Uzayın soğuğu denilen bir kavram vardır. Bu kavram aslında hatalıdır. Çünkü bir şeyin sıcak yada soğuk olmasından bahsedebilmek için maddenin varlığından söz etmemiz gerekir. Sıcaklık dediğimiz şey maddeyi oluşturan taneciklerin titreşiminden başka bir şey değildir. Bu durumda ısınan bir şeyi soğutmanın tek yolu, ısısı daha düşük bir maddeye mevcut ısının aktarımıdır. Örneğin ellerimizi birbirine sürtersek ellerimiz ısınacaktır. Ellerimizi ayırdığımızda ise soğur. Çünkü ellerimiz ile hava arasında bir ısı alışverişi gerçekleşir ve elimizdeki ısı havaya geçer. Fakat uzayda hava gibi bir ortam olmadığından ötürü birbirine sürten hidrojen atomlarının ürettiği ısı korunur ve sürtünme devam ettiği sürece ısı artmaya devam eder.
Buraya kadarki kısımdan sonra değineceğimiz konu başlığı nükleer reaksiyon.
Nükleer reaksiyondan önce nükleer olmayan reaksiyonlara kısaca değinmemiz gerekir. Kısaca reaksiyon dediğimiz şey iki maddenin bağ oluşturarak yeni bir madde oluşturmasıdır. Örneğin hidrojen ile oksijenin tepkimeye girmesi ile suyu oluşturduğunu hepimiz biliyoruz. Bu olayda gerçekleşen şey, iki hidrojen ile bir oksijenin birbirine tutunmasıdır diyebiliriz. Ama bu bileşiği oluşturan elementlerin yapılarında hiç bir değişiklik olmaz. İçerdiği hidrojen bildiğimiz hidrojen, içerdiği oksijen bildiğimiz oksijen. Fakat nükleer reaksiyon dediğimiz şey çok yüksek sıcaklıklarda atom çekirdeğini bir arada tutan bağların zayıflaması sonucu atomların birleşmesi ve yeni atomlar oluşturması durumudur.
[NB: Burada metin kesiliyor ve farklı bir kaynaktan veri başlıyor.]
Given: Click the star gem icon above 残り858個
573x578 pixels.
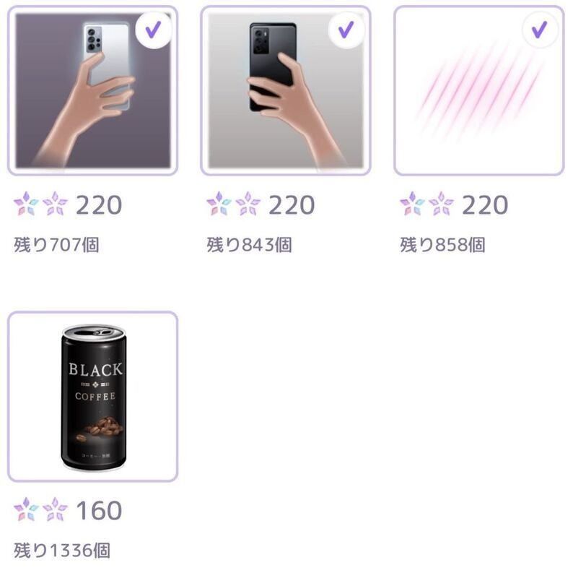Looking at the screenshot, I should click(x=427, y=204).
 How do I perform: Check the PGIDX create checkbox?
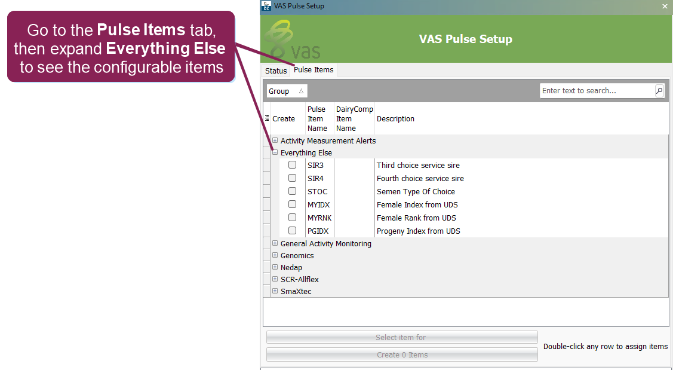293,231
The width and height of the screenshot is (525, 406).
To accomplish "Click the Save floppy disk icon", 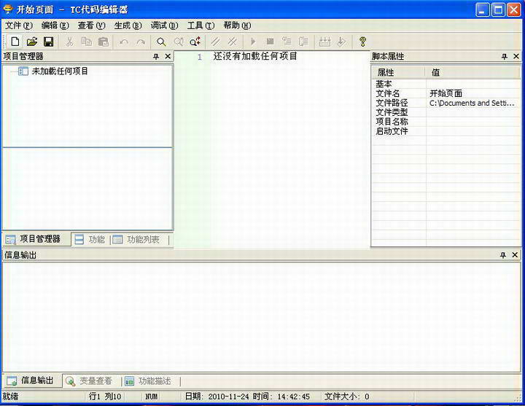I will (48, 42).
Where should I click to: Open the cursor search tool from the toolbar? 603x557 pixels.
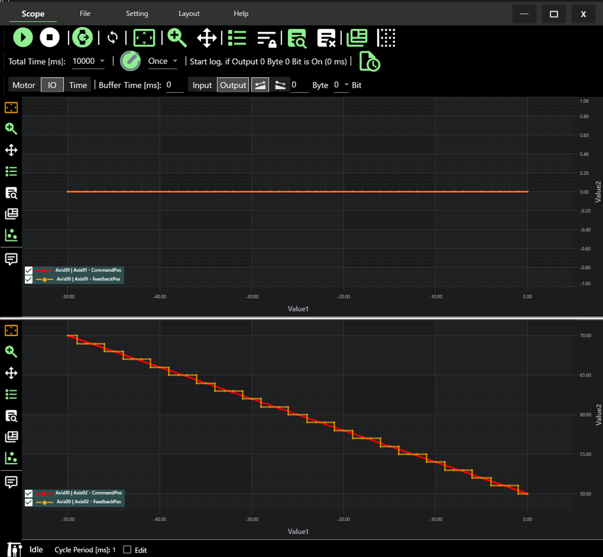297,38
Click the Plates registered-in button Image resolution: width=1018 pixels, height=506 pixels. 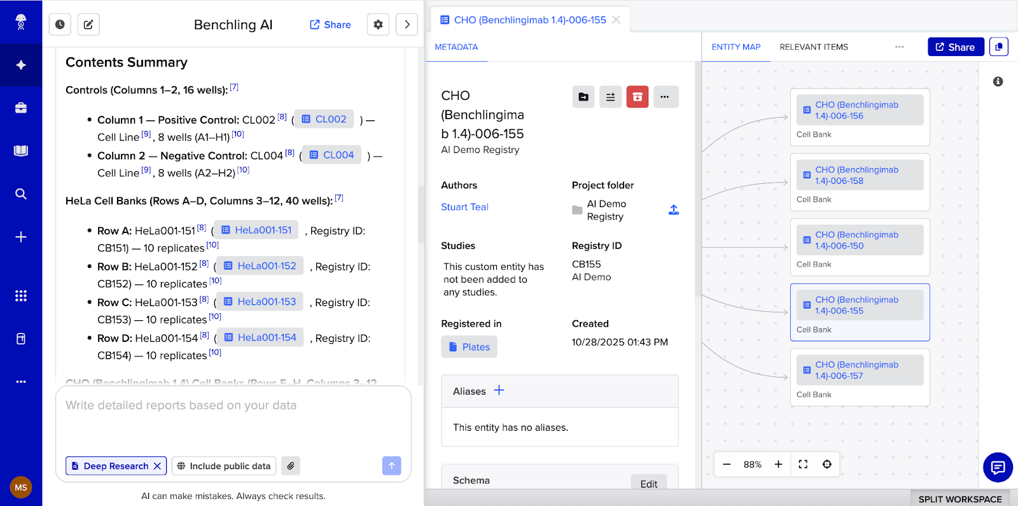470,347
Yani normal reaksiyon sonucunda 2 hidrojen atomu bir araya gelerek H₂ bileşiğini oluştururken, Nükleer reaksiyon sonucunda 2 hidrojen atomu bir araya gelerek helyumu oluşturur. Yani bir proton ve bir elektronu olan iki adet hidrojen, nükleer reaksiyon sonucunda iki proton ve iki elektronu olan helyuma dönüşür.
Bir yıldız ilk doğumu sırasında nükleer reaksiyon başladığında o kadar büyük bir enerji açığa çıkar ki bir şok dalgası ile etrafındaki tüm maddeyi dağıtarak uzayın farklı noktalarına gönderir. Bu olayın sonucunda bir yıldız doğmuş olur. Enerjinin ne kadar büyük olduğunu anlamak için Einstein’ın meşhur denklemi olan E = mc² düşünülebilir. Bu denklemde E = Enerji, m = Kütle ve c = Işık hızının kısaltmalarıdır. Yani nükleer reaksiyon sonucunda ortaya çıkan enerji kütle x ışık hızının karesine eşit olur. Işık hızının 299.792.458 m/s ve bizim yıldızımın olan güneşin kütlesinin 1989000000000000000000000000000 kg olduğunu düşünürsek ortaya çıkan enerji çok büyüktür.
Bu bilgileri toparlayacak olursak, bir yıldız kütle çekim kuvveti sonucunda bir araya gelerek birbirine sürten taneciklerin ürettiği ısı sonucunda nükleer reaksiyon başlar ve bir yıldız doğmuş olur.